# Inflation flow-through

I am finding it difficult to understand this concept of Inflation flow through - can any of you please help and explain in simple words here? TIA!

Look at Inflation as a substitute for growth. Also assume that entire earnings are distributed as dividends, just to make things simple. typical company-> with growth --> E1=E0*(1+g) where growth rate applies. With Inflation: E1=E0*(1+I) where I=Inflation. When you value typical company: P0=E1/(r-g) --> DDM full earnings distributed as Earnings. So applying to Inflation situation, g=I P0=E1/(r-I) Also remember -> r = Nominal rate = Rho (Real Rate) + I. So with Inflation, and full flow thro -> P0=E1/rho.
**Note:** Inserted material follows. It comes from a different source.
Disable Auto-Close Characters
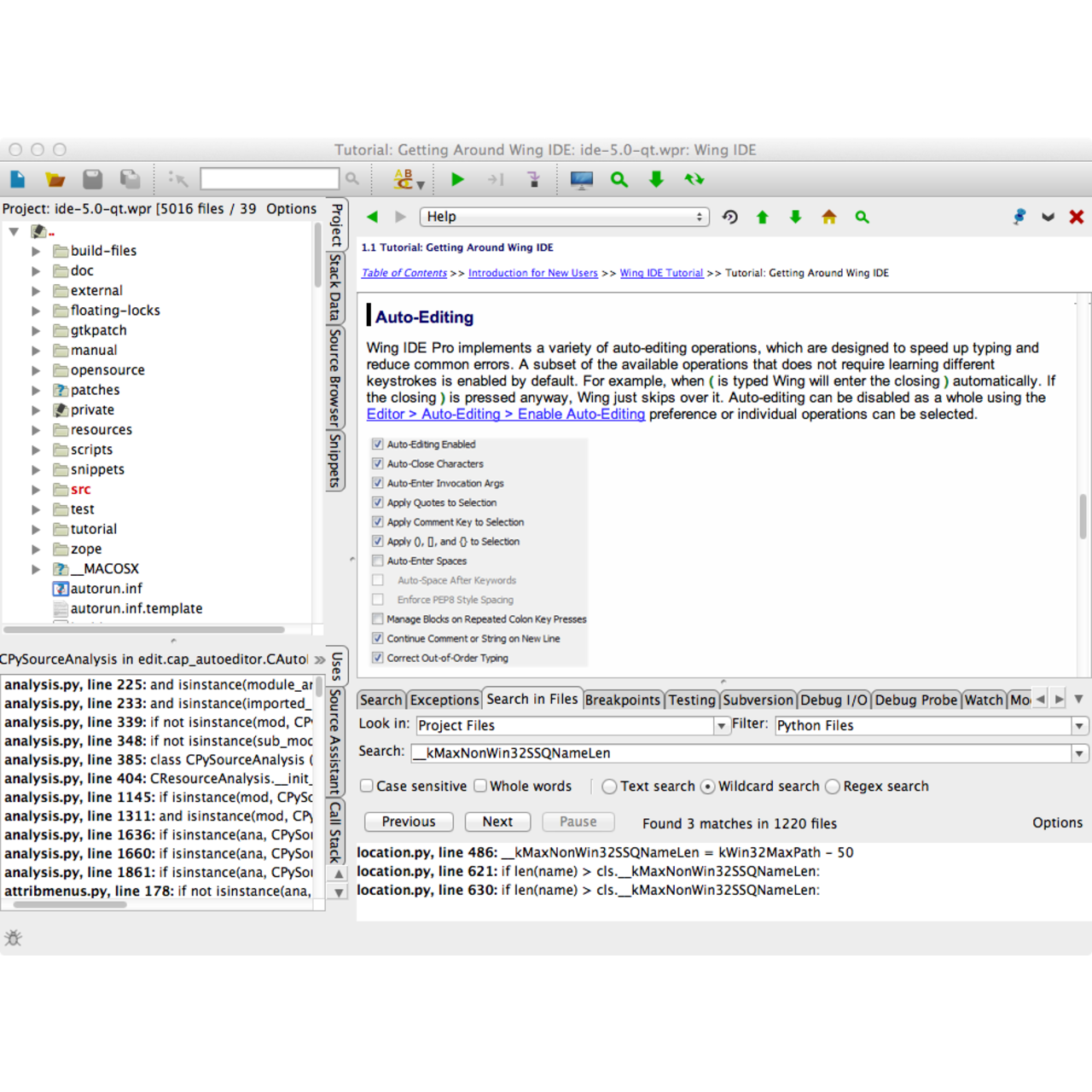 click(x=378, y=463)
When full flow thro’ is not available, and only a portion can be passed thro: Lambda=Portion of pass thro. E1=E0*(1+lambda*I) g=Lambda*I Substituting P0=E0*(1+Lambda*I)/(r-lambda*I) r=rho+I so P0=E1/(rho+lambda-lambda*I) = E1/(rho + (1-I)*Lambda)

@ckp123: simple words? hahaha Just think about it this way, if you have high inflation then as a manufacturer you will have to pay more money for your production inputs. If you are able to charge an accordingly higher price for your product (you are passing along the inflation, i.e. you have a high "inflation pass-through), then your realized price (inflation adjusted) remains the same: costlier production input, but also higher sales price, right? So for a firm that can pass on all of the inflation to the buyers of its product, nothing changes. If, however, you have no or only little pricing power, you may not be able to do this. So you are paying more for the inputs, but are only charging a moderately higher sales price - i.e. you lose the last formula should be: P0=E1/(rho+I-I*lambda) = E1/(rho + (1-Lambda)*I) but it is typo… anyway I have a question. What if growth is not 0 (dividend payout ratio < 100 %)?

The E1 term in the equation would become E1*(payout ratio) , if we assume that payout ratio is going to be the same in the next period.

@Kingstongal - thanks so much @ cpk - lol it’ll take me 10 days to understand whatever you mentioned above.